Uno dei difetti/pregi è il suo pretendere di vivere da persona seria nell'attuale mondo del calcio, adiacenze e pertinenze comprese. Ecco perché l'allenatore Ottavio Bianchi può tanto spesso apparire personaggio scostante, privo di spirito, monosillabico intervistato. A titolo personale lo capisco. Appena arrivato a Napoli, Giordano si sentì domandare: "Quanti gol conta di segnare?" e mi venne l'impulso di intervenire in sua vece: "Duecento!". Ahimé, il consumismo giornalistico impone di gonfiare in tre colonne di testo ciò che si potrebbe dire benissimo in venti righe. Bianchi preferisce le venti righe e, in generale, un discorso sul calcio limitato alla domenica, con qualche episodica concessione il giorno prima e il giorno dopo.
E' fatto così, ritiene d'averne diritto. In fondo, lo paga. La stima di sé, il feroce amor proprio, l'orgoglio di essersi fatto da solo, e senza compromessi, lo rendono scomodo. Egli lo sa, come non ignora di poter contare soltanto sui risultati che ottiene: nella congiuntura avversa troverà pochi alleati... ma chi nasce tondo non può morire quadro.

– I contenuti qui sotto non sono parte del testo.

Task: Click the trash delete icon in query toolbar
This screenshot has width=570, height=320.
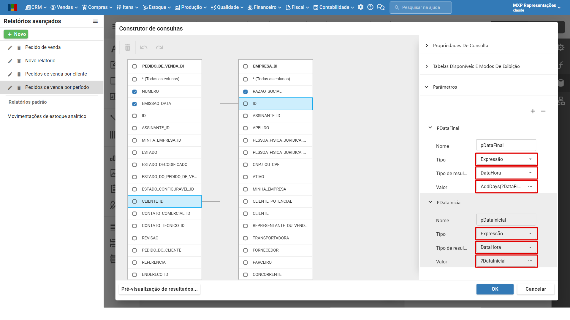Action: pos(128,47)

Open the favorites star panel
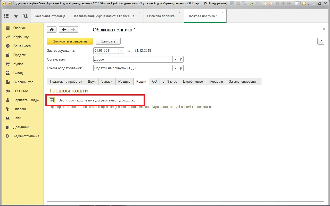[16, 16]
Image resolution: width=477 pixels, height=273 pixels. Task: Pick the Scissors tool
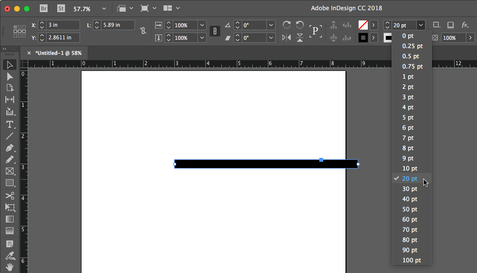(x=9, y=195)
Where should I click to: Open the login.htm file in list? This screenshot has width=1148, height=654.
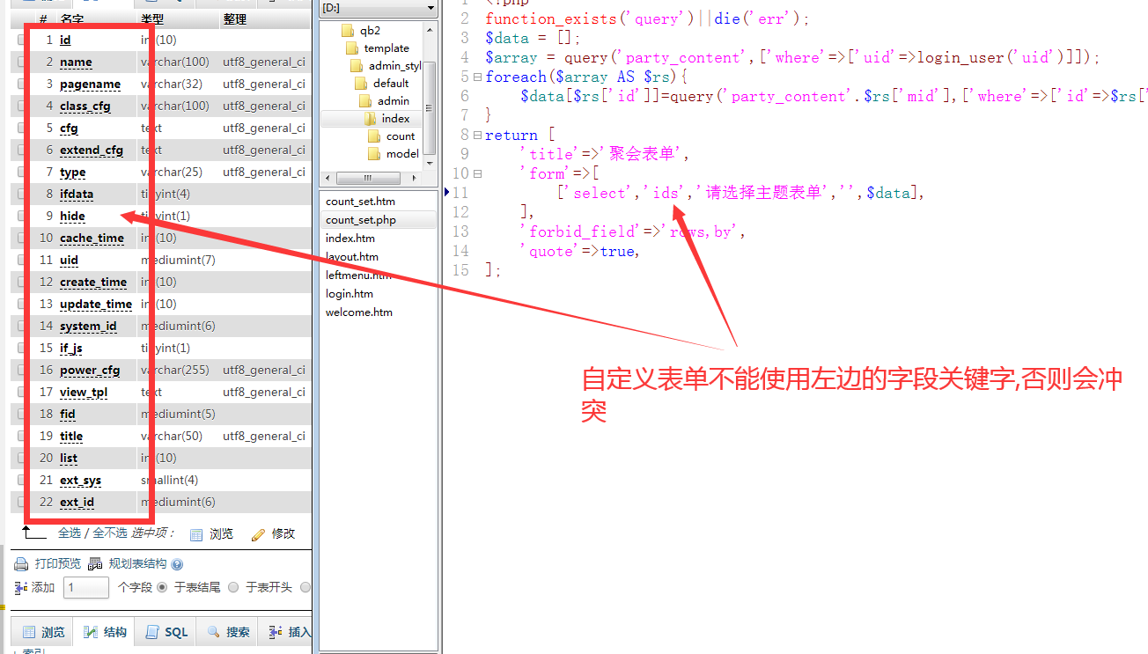(x=350, y=294)
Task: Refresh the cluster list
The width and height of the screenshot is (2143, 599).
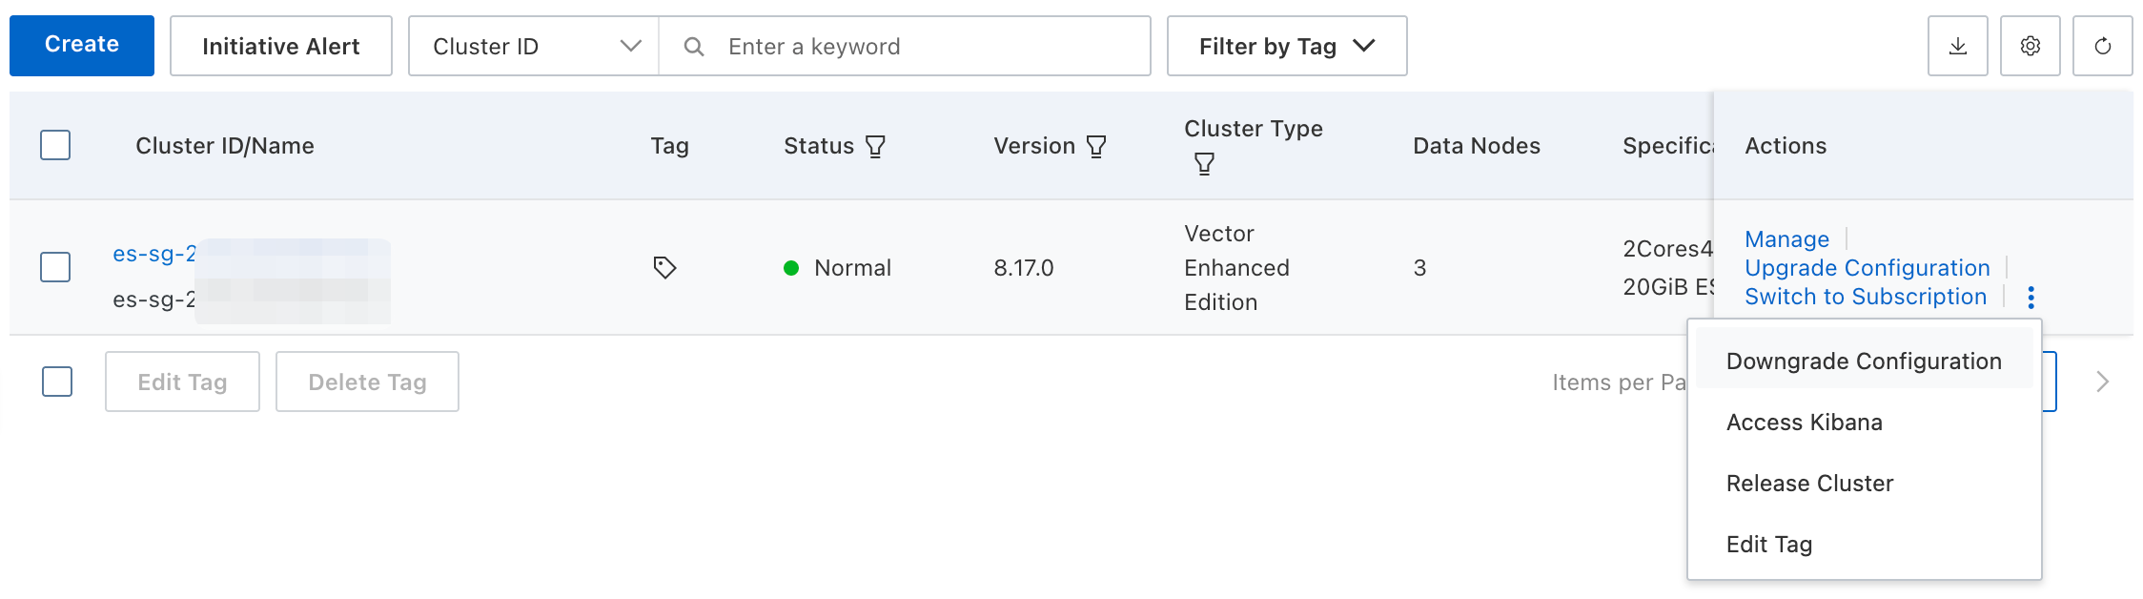Action: coord(2102,46)
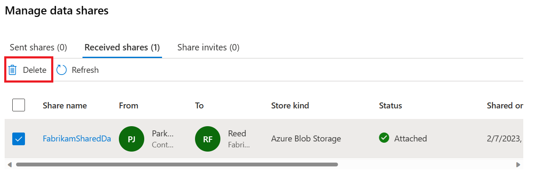Viewport: 533px width, 177px height.
Task: Sort by the Share name column header
Action: click(65, 105)
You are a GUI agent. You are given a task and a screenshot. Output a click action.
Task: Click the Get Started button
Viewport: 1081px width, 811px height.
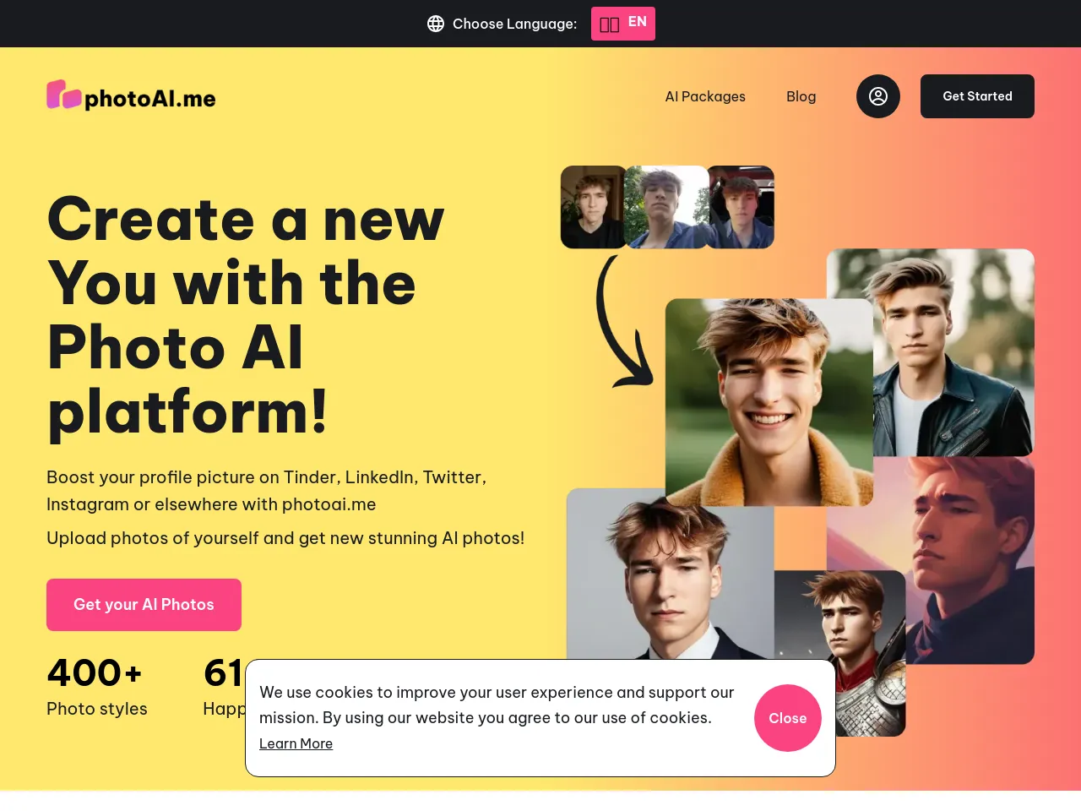coord(977,96)
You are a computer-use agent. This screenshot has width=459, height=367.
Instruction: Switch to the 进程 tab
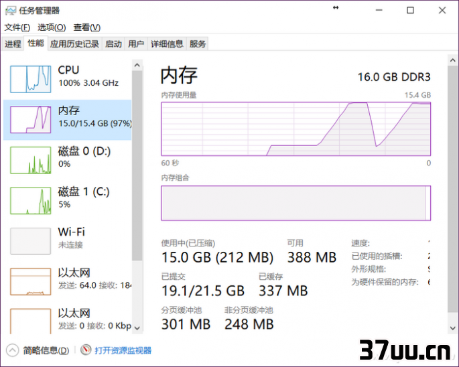(x=13, y=44)
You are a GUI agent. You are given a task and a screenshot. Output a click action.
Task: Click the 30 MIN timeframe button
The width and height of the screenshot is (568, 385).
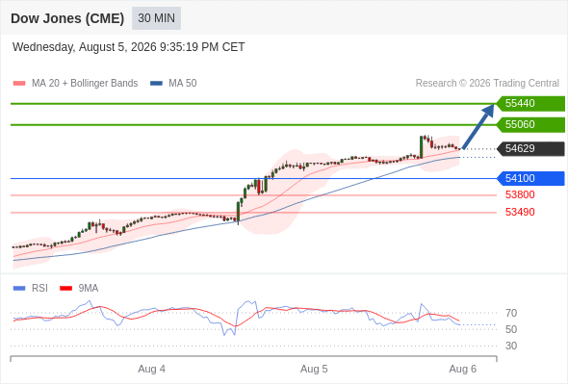(x=157, y=18)
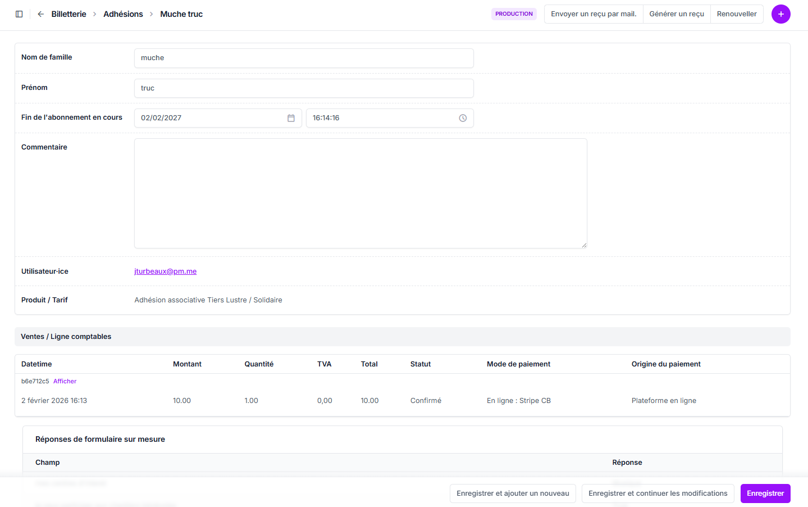Screen dimensions: 808x507
Task: Click Générer un reçu button
Action: [x=677, y=14]
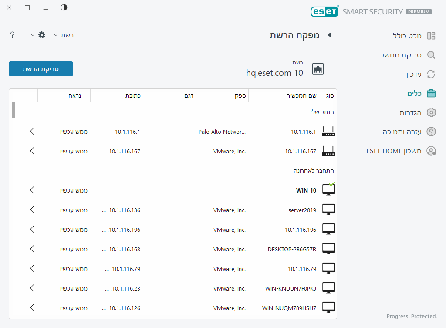Click the שם המכשיר column header
Viewport: 446px width, 328px height.
[x=284, y=95]
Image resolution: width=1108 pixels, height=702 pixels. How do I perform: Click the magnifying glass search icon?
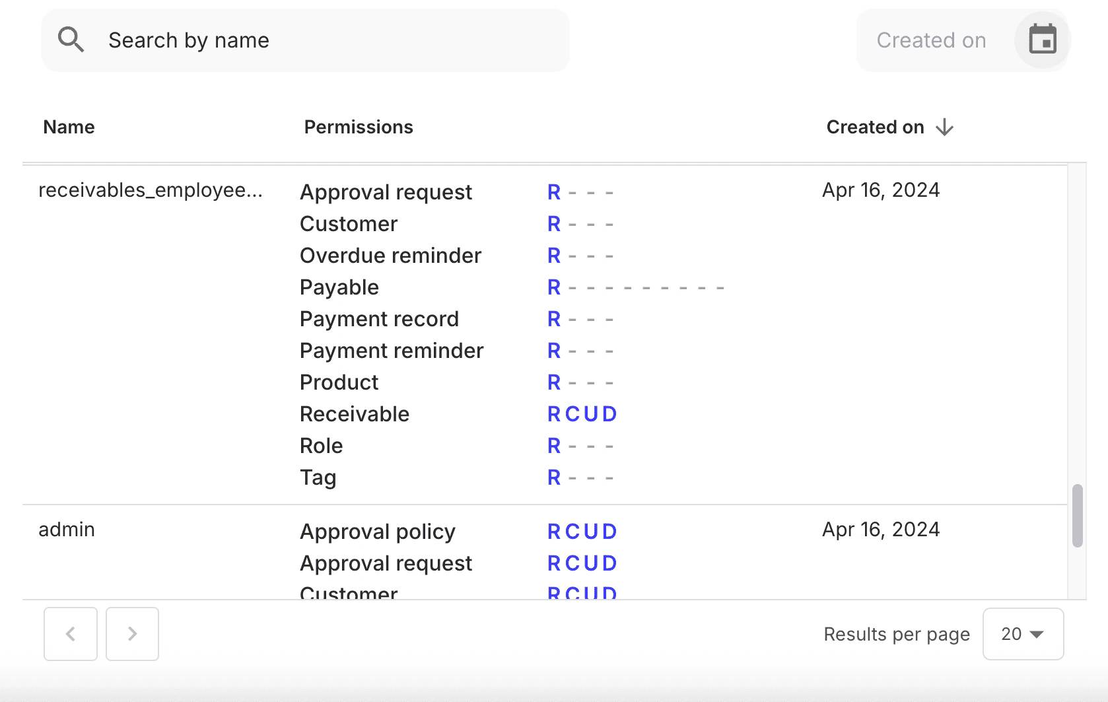[x=71, y=40]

Me lo ricordo giocatore: inserito nel gruppo, come no? e partecipe dei comuni interessi, però spesso appartato col suo libretto in mano. Non pochi compagni erano come intimiditi da quel ragazzo già vecchietto, figlio d'un tipografo e dunque progenie d'aristocrazia operaia, interprete d'una professionalità servita dai fatti. Di parlare, per tutti, gli chiesero sperando di trar vantaggio dalla sua buonafede, e il colloquio con Ferlaino divenne uno scontro - con un tipo così o ti incontri o ti scontri - seguito dal licenziamento. Successivi chiarimenti avrebbero ricostituito e rafforzato il rapporto di stima che ha riportato Bianchi a Napoli in panni di tecnico.
Sembra strano che proprio a questo lombardo dallo sguardo ceruleo così facile a diventar gelido, proprio a lui che rappresenta l'antitesi di quant'è napoletano - grand'agitarsi, gran vociare... e il resto non dico - sia toccato di realizzare il miglior risultato dacché Napoli conosce il calcio. Invece strano non è affatto. M'appello ad un principio fisico: è proprio fra due poli d'opposto segno che si stabilisce la differenza di potenziale, quella che fornisce l'energia. Nel presente caso, un'energia che si è trasformata in scudetto.